My mother sat on a hard chair by the front door with her mouth open. Her pale face paler than I had ever seen it. Her blue
eyes staring. My father was driven into motion. He wanted to know details and to comb the cornfield along with the cops. I
still thank God for a small detective named Len Fenerman. He assigned two uniforms to take my dad into town and have him point
out all the places I’d hung out with my friends. The uniforms kept my dad busy in one mall for the whole first day. No one
had told Lindsey, who was thirteen and would have been old enough, or Buckley, who was four and would, to be honest, never
fully understand.

Mr. Harvey asked me if I would like a refreshment. That was how he put it. I said I had to go home.
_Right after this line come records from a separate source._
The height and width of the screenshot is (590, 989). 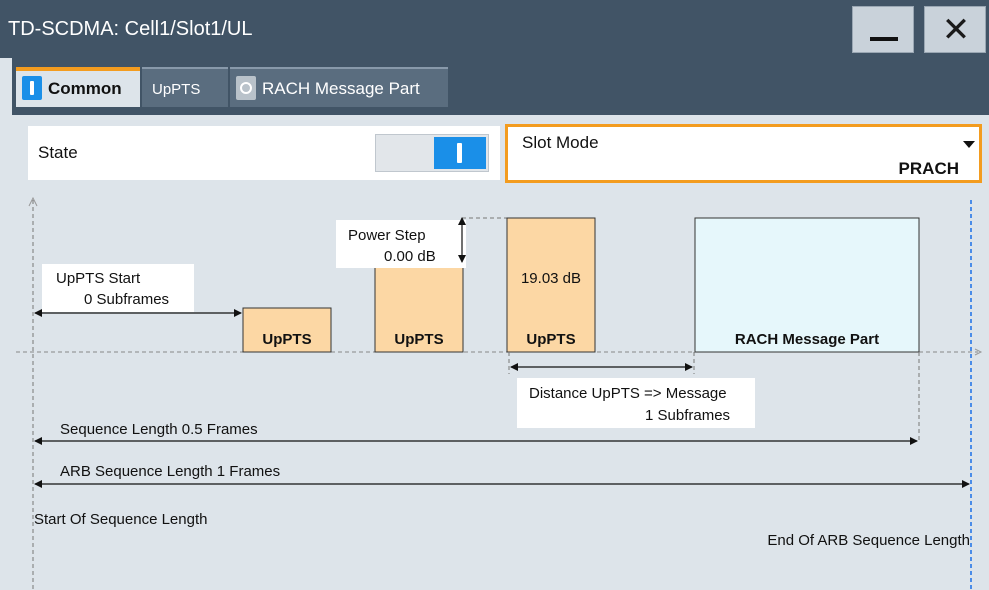 I want to click on title-bar: TD-SCDMA: Cell1/Slot1/UL ✕, so click(x=494, y=29).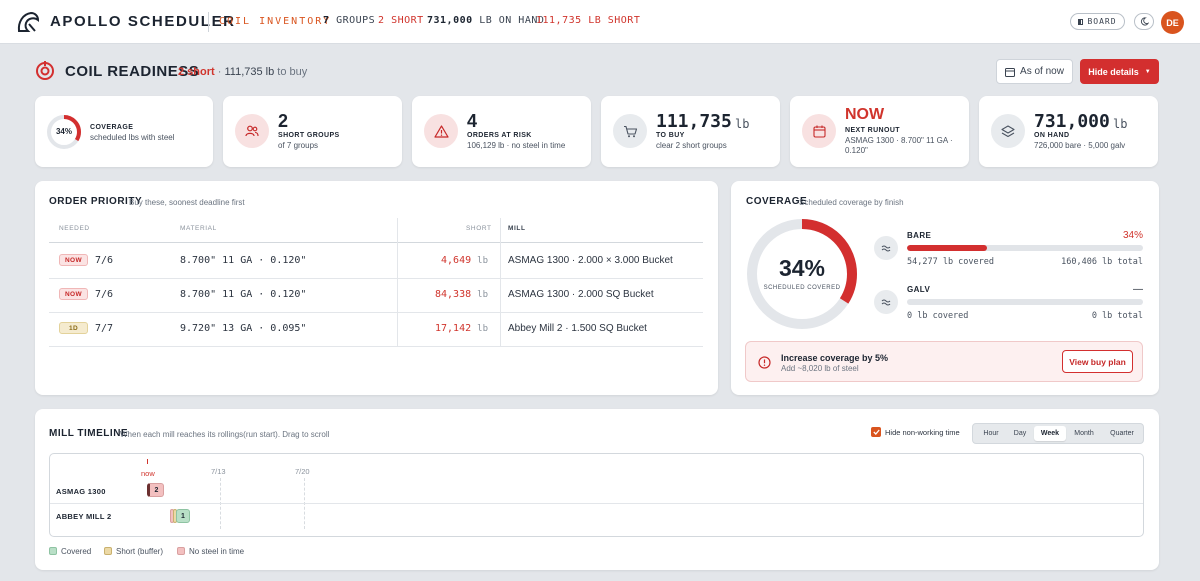  I want to click on col-mill: MILL, so click(517, 228). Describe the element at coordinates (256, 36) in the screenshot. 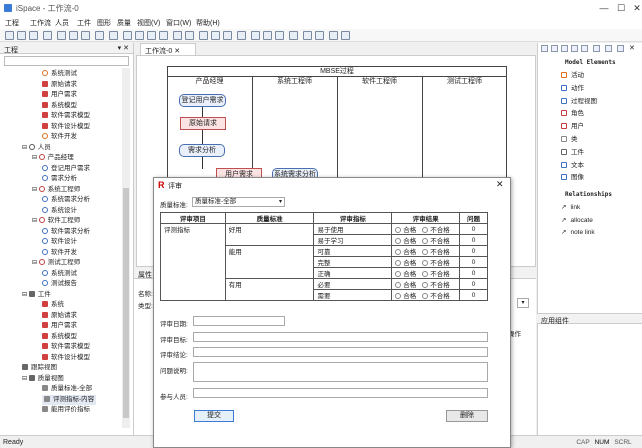

I see `align-left-icon` at that location.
“Be polite and have a Coke,” he said. “I’m sure the other kids would.”

“What other kids?”

“I built this for the kids in the neighborhood. I thought it could be some sort of clubhouse.”

I don’t think I believed this even then. I thought he was lying, but I thought it was a pitiful lie. I imagined he was lonely.
We had read about men like him in health class. Men who never married and ate frozen meals every night and were so afraid
of rejection that they didn’t even own pets. I felt sorry for him.